There will always be a section of any user base that will hate a developer if they dare charge for anything. (Even if (as per your proposal) the charge is voluntary and those who aren't prepared to pay can still hitch a ride on the coattails of those who do; which is the problem that shareware has always had.) The people who fall into this category expect to get paid for their own work, but in their view anything that is or can be on the Web should be free (as in beer, not speech). There's nothing you can do about those so I'd be inclined to ignore them; you're entitled to be paid for your time and expertise, since ultimately it's the only thing that any of us have to sell.
I get the impression that you intend to offer the enhanced version for free as well. I'm not sure how I'd feel about that if I was one of those putting my hand in to fund it given the "coattails" effect mentioned above. My feeling is that it would probably be more equitable for it to be "free" for those who helped fund it (yes, I know, it's not really "free" since in a way they paid for it in advance...), and for it to be available to others for a nominal fee. If you go down that path you will probably minimise the "hate" effect if you still offer a completely free, reduced-feature "express" edition, though.
However to my mind the key question is this... can you actually deliver? And just as importantly, can you support what you deliver? And in this I'm not talking about your technical skills (if you've written the thing in the first place we can take it as read that you have the skill set to do the extra functionality), but rather in terms of whether your other commitments in life will let you deliver.

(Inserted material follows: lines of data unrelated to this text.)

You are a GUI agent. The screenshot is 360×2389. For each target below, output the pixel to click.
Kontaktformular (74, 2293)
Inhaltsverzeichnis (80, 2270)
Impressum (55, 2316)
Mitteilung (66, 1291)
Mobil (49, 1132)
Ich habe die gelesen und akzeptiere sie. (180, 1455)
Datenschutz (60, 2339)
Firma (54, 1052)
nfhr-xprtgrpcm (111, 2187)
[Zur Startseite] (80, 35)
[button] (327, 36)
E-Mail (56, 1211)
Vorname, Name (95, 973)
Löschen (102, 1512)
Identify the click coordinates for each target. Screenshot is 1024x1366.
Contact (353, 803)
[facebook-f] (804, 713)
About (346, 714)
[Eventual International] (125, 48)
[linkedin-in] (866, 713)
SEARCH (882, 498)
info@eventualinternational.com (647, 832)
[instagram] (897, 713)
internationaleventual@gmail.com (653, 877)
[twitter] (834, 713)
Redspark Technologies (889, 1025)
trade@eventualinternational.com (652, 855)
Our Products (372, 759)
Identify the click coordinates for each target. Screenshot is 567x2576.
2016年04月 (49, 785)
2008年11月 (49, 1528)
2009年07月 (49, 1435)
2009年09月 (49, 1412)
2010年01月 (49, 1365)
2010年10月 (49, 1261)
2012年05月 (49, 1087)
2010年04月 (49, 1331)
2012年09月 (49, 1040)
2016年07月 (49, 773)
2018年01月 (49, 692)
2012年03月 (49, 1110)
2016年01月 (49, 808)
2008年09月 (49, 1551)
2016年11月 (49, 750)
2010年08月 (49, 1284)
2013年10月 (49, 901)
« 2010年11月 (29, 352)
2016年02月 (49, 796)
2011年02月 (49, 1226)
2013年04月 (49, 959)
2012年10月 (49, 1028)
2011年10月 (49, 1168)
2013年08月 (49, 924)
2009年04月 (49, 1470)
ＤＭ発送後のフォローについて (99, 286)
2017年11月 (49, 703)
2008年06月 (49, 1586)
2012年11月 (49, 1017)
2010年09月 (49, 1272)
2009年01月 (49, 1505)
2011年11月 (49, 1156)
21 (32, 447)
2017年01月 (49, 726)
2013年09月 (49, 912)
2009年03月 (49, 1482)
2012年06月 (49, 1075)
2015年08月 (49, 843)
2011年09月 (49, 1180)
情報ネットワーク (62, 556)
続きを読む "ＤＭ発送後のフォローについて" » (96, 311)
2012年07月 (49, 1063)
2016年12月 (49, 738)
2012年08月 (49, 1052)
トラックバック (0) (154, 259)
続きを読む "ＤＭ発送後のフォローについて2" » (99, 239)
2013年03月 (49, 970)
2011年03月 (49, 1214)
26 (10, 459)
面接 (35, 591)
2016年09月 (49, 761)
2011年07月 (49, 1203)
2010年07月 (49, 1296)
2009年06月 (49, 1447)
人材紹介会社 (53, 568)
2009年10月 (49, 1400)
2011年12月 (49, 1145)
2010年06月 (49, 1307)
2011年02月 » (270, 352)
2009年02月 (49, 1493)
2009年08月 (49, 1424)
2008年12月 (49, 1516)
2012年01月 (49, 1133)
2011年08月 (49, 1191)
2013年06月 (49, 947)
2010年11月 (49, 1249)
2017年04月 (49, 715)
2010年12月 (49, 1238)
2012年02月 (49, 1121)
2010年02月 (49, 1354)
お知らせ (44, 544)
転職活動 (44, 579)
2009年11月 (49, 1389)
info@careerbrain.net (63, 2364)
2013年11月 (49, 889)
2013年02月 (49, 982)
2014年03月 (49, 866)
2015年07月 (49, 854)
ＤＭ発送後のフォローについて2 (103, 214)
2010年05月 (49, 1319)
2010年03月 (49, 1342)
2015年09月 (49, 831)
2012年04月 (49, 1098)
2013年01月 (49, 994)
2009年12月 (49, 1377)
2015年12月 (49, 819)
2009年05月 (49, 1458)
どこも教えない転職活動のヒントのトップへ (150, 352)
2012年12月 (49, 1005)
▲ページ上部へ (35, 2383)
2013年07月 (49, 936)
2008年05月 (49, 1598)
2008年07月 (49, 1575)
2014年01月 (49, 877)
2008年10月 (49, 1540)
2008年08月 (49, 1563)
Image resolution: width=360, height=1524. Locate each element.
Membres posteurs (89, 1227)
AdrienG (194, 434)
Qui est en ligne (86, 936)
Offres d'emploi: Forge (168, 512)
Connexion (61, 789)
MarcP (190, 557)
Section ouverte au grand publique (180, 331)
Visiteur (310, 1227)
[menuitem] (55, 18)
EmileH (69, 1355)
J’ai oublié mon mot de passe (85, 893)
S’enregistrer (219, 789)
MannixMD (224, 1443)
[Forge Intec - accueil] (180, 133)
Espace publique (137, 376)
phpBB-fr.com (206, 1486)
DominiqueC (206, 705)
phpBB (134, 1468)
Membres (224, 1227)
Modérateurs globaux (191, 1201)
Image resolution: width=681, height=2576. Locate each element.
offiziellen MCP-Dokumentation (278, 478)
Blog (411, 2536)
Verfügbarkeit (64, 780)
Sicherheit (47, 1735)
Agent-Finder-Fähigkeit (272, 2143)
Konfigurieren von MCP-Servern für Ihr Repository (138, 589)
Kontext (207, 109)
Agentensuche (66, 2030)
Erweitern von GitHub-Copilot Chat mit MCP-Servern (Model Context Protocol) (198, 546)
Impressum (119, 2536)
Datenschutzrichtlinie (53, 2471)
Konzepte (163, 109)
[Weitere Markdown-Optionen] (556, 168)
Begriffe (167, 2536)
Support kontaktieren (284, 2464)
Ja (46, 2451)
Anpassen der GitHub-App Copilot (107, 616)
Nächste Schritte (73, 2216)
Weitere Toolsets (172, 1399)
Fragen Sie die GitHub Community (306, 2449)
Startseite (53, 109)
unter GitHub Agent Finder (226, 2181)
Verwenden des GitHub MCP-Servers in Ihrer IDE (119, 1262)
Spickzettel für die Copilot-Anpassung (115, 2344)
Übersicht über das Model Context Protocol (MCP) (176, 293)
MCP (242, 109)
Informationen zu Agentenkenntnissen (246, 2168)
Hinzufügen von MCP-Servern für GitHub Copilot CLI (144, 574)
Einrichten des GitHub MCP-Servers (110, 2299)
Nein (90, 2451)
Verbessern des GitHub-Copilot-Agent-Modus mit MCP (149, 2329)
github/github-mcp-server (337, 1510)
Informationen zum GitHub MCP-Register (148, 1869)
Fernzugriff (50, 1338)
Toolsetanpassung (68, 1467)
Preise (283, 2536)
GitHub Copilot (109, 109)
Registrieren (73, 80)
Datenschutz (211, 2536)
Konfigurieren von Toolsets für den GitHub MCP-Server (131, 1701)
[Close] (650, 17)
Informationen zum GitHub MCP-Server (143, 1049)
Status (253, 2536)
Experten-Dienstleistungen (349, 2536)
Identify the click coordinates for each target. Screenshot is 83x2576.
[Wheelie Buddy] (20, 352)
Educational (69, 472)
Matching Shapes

As long as your app is free it's not unreasonable for you to address any bugs or issues in your own time as and when you can on the basis of "you get what you pay for". Once peoples' hands go into their pockets though, their expectations naturally escalate. Doubly so, I think, when they pay in advance for something to be developed. And if you aren't 100% certain that you can deliver these updates AND support them then it might be something better left alone.
This story is worth reading before anyone embarks on a crowdfunding venture. I'm not suggesting that it's typical but it does show how good intentions can turn into something that's toxic for all concerned.
I definitely wouldn't say that you shouldn't do it - if you can pull it off then users get a better product and you get a bit of income to compensate for your efforts - but you definitely need a plan before you go ahead.
The best way of determining how your user base will react, though, is to ask them. It's easy enough to put together an on-line survey and hook it up to a feedback page where users can post their thoughts on how they feel about the proposal. That's what I'd do first.